The district is currently in the process of applying for federal grant funding to help cover the cost of hiring new staff, but Roberts called those grants “competitive,” and these grants would only cover 75% of new employees’ salaries for three years.
West Ada levy shot down after four consecutive renewals
The West Ada School District unsuccessfully asked voters within its boundaries to renew a two-year, $14 million per year supplemental levy.
The levy required a simple majority, or 50% of the vote plus one vote, to pass. It failed in both Canyon and Ada counties, with 54.5% of combined voters rejecting the measure as of 10:23 p.m. Tuesday night.
The levy would have continued covering operational costs that support the district's current programs, school days and teacher-to-student ratios. The 2020 levy would have renewed a 2018 levy, which was approved by 68.8% of voters two years ago. West Ada successfully renewed the $14 million per year levy four times since 2012.

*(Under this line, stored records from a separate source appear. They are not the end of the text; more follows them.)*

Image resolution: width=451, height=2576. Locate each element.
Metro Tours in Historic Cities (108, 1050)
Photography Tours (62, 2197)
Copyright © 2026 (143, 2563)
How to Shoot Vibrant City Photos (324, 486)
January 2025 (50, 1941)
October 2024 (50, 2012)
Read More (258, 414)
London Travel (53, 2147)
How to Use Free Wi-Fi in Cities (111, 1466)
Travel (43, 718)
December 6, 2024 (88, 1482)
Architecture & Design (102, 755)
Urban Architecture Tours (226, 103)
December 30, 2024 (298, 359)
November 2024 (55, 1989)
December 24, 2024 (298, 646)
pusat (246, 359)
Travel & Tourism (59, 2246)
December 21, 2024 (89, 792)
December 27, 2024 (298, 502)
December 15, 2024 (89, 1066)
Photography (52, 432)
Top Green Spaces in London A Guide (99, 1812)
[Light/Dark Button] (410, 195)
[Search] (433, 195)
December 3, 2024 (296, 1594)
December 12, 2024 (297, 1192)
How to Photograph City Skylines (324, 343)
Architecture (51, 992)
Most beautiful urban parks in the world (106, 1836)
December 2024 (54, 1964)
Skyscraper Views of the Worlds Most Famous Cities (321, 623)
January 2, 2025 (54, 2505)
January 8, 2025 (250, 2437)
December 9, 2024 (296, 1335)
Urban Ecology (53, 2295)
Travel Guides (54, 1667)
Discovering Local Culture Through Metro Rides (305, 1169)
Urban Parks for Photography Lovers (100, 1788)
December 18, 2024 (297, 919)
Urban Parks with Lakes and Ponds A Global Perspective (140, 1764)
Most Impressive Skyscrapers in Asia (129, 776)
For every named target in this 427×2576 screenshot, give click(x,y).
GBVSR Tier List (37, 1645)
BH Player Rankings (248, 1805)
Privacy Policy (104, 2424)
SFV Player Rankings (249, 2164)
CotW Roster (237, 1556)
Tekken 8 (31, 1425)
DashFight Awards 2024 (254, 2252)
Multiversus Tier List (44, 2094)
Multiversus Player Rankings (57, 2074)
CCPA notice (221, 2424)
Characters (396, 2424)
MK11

The estimated average annual cost to the taxpayer on the proposed levy was $52.60 per $100,000 of taxable assessed value, per year. Since West Ada currently collects a $14 million levy, which will expire when the proposed levy goes into effect, the 2020 levy will not change the current taxing rate for the district. West Ada's current levy rate is $351 per $100,000 of taxable assessed value, which is the lowest among comparable school districts in southwestern Idaho.
West Ada planned to also ask voters this month for a $69 million bond, to be used for new school facilities, but the West Ada board of trustees in March voted to cancel the bond measure due to the economic impact of the novel coronavirus.